- Quoted passage:
■ ■ ■ ■
[Home]

Summary:ASTERISK-16834: [patch] hint state changes deadlock problem
Reporter:antonio (antonio)Labels:
Date Opened:2010-10-19 13:45:26Date Closed:2010-12-06 13:16:43.000-0600
Priority:MajorRegression?No
Status:Closed/CompleteComponents:Core/PBX
Versions:Frequency of
Occurrence
Related
Issues:
Environment:Attachments:( 0) bug18165-1.6.patch
( 1) hint_ao2_locks-1.6.2.13.patch
( 2) issue18165.patch
Description:What happens is there are two threads that lock resources in a different order causing a deadlock.

The threads are:

1. from taskprocessor handle_statechange() is called. This one locks ast_rdlock_contexts, and then eventually call cb_extensionstate() which immediately does a sip_pvt_lock()

2. do_monitor calls sipsock_read() which calls handle_request_do() which calls find_call(), which does a sip_pvt_lock() too. The incoming request is a subscription, so it calls ast_get_hint(), which calls ast_hint_extension() which calls ast_rdlock_contexts(). Deadlock.


****** ADDITIONAL INFORMATION ******

There are related locking problems with reloading the dialplan as well.
■ ■ ■ ■
Data entries
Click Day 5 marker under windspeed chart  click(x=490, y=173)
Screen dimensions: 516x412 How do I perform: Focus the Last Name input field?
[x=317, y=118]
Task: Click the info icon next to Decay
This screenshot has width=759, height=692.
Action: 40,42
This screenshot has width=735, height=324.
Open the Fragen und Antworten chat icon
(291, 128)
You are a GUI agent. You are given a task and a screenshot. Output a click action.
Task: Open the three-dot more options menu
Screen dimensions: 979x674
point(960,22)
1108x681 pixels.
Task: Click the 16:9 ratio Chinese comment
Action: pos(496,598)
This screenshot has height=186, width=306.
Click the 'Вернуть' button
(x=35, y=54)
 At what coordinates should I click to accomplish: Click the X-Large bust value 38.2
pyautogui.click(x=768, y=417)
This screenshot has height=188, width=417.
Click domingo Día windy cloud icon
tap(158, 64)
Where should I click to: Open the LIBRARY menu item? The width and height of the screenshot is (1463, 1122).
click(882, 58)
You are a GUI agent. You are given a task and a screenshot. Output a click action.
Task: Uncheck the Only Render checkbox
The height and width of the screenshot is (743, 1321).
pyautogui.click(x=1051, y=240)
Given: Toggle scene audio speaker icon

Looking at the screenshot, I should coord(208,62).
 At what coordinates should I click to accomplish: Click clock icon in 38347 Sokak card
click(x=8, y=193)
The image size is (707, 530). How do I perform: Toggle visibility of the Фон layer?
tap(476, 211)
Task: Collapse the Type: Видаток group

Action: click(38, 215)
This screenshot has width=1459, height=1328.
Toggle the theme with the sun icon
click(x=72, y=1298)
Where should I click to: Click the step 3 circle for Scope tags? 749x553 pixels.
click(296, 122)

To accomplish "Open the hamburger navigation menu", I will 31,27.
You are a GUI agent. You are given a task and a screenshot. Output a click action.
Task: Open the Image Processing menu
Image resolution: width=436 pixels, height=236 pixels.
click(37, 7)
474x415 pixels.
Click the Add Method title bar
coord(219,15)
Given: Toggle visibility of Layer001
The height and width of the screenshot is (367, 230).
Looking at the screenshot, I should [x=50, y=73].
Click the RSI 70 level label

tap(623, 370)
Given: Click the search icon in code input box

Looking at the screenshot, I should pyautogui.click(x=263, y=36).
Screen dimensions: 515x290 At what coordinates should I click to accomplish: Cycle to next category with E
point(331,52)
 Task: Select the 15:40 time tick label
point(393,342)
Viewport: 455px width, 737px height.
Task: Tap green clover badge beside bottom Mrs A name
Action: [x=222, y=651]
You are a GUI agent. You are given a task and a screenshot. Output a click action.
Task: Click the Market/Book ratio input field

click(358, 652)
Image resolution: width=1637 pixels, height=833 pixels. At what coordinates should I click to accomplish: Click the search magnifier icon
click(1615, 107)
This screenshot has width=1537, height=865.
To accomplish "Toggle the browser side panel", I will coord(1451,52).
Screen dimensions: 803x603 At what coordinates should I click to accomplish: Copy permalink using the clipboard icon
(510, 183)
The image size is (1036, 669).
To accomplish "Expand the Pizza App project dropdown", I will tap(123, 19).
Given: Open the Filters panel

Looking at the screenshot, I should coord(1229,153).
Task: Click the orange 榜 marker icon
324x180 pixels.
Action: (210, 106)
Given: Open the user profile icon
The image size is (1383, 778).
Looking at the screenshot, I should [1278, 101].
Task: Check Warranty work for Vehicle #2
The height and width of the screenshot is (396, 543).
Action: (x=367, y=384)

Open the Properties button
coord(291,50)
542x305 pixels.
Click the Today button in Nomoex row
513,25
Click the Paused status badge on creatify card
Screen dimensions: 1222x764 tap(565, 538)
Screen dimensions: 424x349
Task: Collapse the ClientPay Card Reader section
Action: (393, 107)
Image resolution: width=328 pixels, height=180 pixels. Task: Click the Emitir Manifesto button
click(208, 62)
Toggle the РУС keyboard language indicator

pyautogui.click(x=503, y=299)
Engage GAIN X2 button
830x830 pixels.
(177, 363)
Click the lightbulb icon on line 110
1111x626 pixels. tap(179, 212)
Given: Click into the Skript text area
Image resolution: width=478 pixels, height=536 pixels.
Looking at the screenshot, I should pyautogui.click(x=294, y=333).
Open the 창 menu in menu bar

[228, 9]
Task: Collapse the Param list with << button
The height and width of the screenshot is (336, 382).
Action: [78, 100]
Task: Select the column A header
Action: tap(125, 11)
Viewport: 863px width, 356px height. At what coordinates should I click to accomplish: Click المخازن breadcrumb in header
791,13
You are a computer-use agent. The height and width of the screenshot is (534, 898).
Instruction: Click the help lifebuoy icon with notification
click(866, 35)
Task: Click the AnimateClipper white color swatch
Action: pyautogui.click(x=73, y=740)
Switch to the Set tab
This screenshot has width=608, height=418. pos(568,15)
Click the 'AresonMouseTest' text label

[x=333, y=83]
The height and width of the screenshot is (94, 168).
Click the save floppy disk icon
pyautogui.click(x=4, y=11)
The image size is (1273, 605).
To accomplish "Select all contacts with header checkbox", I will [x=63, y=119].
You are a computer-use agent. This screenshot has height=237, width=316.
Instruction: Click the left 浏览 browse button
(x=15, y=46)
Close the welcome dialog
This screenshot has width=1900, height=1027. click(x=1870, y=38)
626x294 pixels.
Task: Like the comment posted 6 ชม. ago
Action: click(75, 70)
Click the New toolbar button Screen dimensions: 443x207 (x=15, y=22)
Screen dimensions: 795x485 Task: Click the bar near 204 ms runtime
■ ■ ■ ■
- What you will do:
1. Using the bug report, answer these:
(a) On what date and time was the issue closed?
(b) Which component is listed for the issue?
(c) In the first thread described, what does cb_extensionstate() call immediately?
2. Rewrite the bug report from "Summary:ASTERISK-16834: [patch] hint" to "causing a deadlock.", substituting "hang" for "deadlock".
3. Continue the bug report about the hint state deadlock from where it stops.

- Answers below:
1.
(a) 2010-12-06 13:16:43.000-0600
(b) Core/PBX
(c) sip_pvt_lock()

2.
Summary:ASTERISK-16834: [patch] hint state changes hang problem
Reporter:antonio (antonio)Labels:
Date Opened:2010-10-19 13:45:26Date Closed:2010-12-06 13:16:43.000-0600
Priority:MajorRegression?No
Status:Closed/CompleteComponents:Core/PBX
Versions:Frequency of
Occurrence
Related
Issues:
Environment:Attachments:( 0) bug18165-1.6.patch
( 1) hint_ao2_locks-1.6.2.13.patch
( 2) issue18165.patch
Description:What happens is there are two threads that lock resources in a different order causing a hang.

3.
This issue was first reported on the -dev list here:
http://lists.digium.com/pipermail/asterisk-dev/2010-October/046509.html, created this issue as per Russel's request.
Comments:By: antonio (antonio) 2010-10-19 13:49:35

It hard to reproduce this at will, but it's easy to wait for it: it happens every two days for me.

By: Stefan Schmidt (schmidts) 2010-10-19 14:37:01

with 1.6.2.14rc1 it should happens on more times cause handle_statechange is just much slower in 1.6.2.14 so the possible deadlock could easier occur.

i had found an easy way to reproduce this by sending 400 subscribes per second with sipp but it doesnt happen allways.

By: Jeff Peeler (jpeeler) 2010-10-28 10:32:51

Schmidts will you share that sipp scenario file?

By: Stefan Schmidt (schmidts) 2010-10-28 10:43:20

jeff have a look at issue 18145 (its private). take the subscribe.xml scenario and i have also added the inf file and also hints i use.

i have seen this happing when sending around 10k subscribes in with 400 subscribes per second and doing some dialplan reloads.

By: Michael Gaudette (bluefox) 2010-11-01 08:15:29

This just happened to me twice this morning, and here is what I managed to fetch before I "panicked-restarted" Asterisk.

This was the last warning in the CLI before total deadlock:
[Nov  1 09:07:00] WARNING[6135]: pbx.c:7480 add_pri_lockopt: Unable to register extension '115', priority -1 in 'hints-parking', already in use

Could this be linked to parking hints, as opposed to ordinary subscribe?

By: Steve Davies (one47) 2010-11-01 09:32:00

We can cause what I believe is this issue fairly simply in our test lab. We use:

- multiple copies of "pjsua" registered (about 100 handsets)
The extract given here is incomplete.